What to work on: Repeat the lines from the one containing "Instruction: Click the" through the last line of the data, exactly, pictures omitted.

Extracted entries Block Start

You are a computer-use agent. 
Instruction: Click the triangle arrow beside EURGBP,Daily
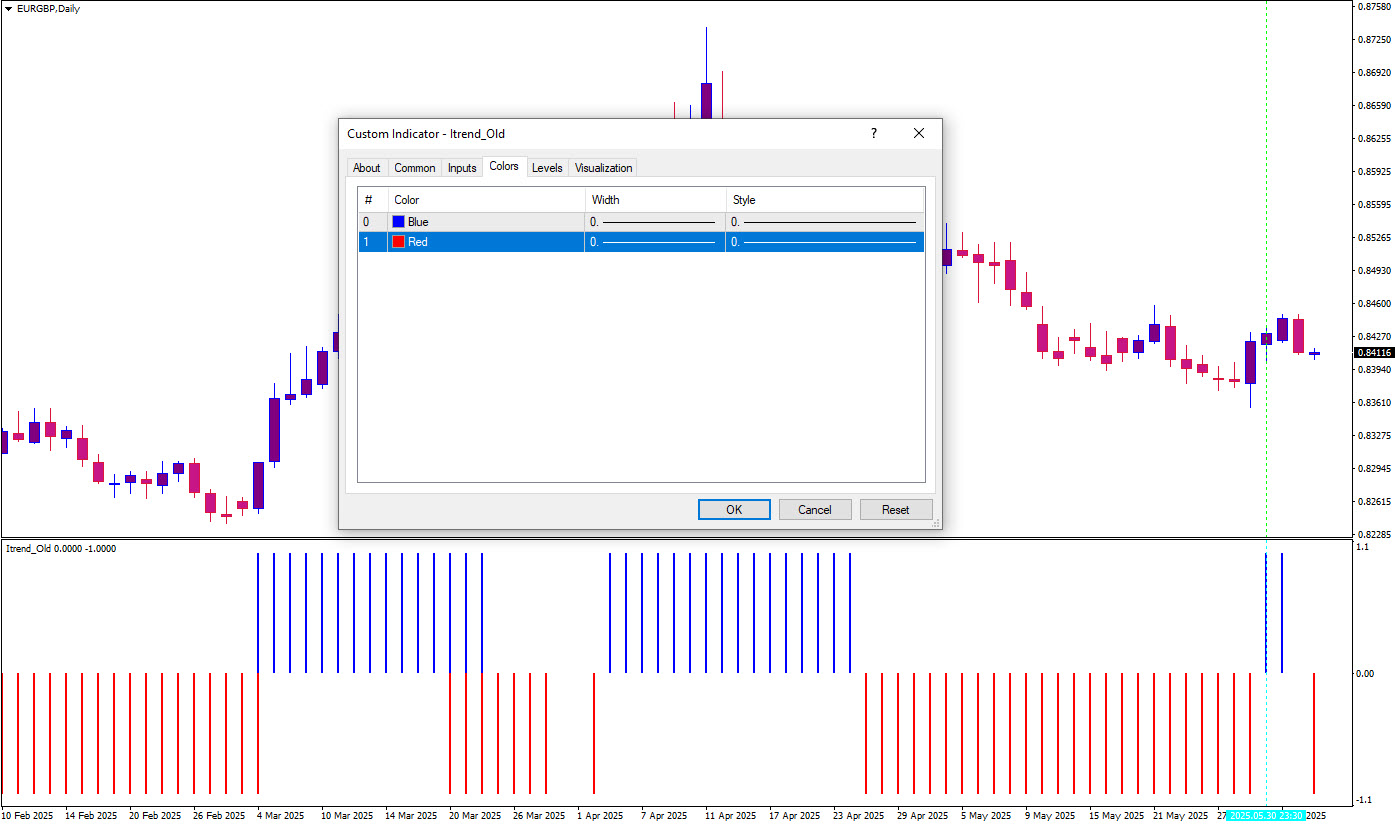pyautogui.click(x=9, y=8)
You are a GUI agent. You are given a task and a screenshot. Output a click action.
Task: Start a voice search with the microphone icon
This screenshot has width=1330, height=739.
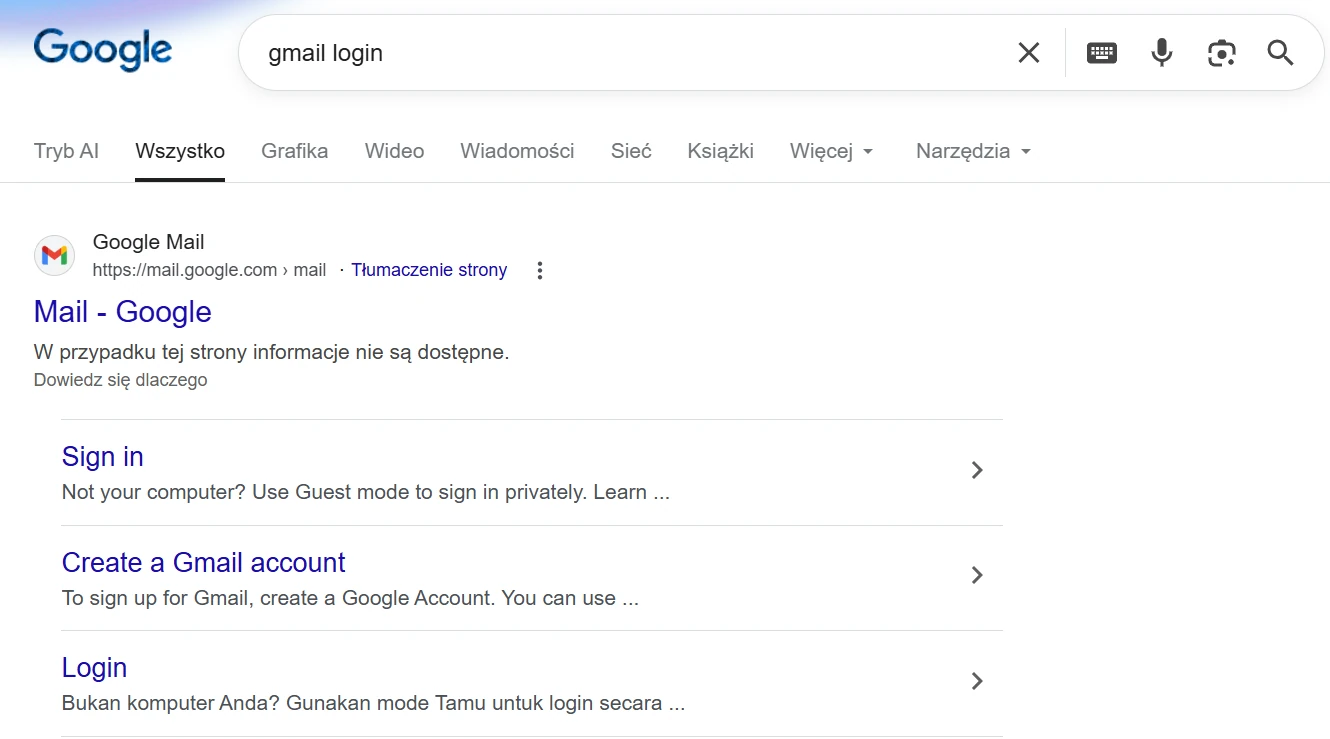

Extracted entries Block End

Task solution:
Instruction: Click the triangle arrow beside EURGBP,Daily
pyautogui.click(x=9, y=8)
You are a GUI agent. You are given a task and a screenshot. Output a click action.
Task: Start a voice search with the microphone icon
This screenshot has width=1330, height=739.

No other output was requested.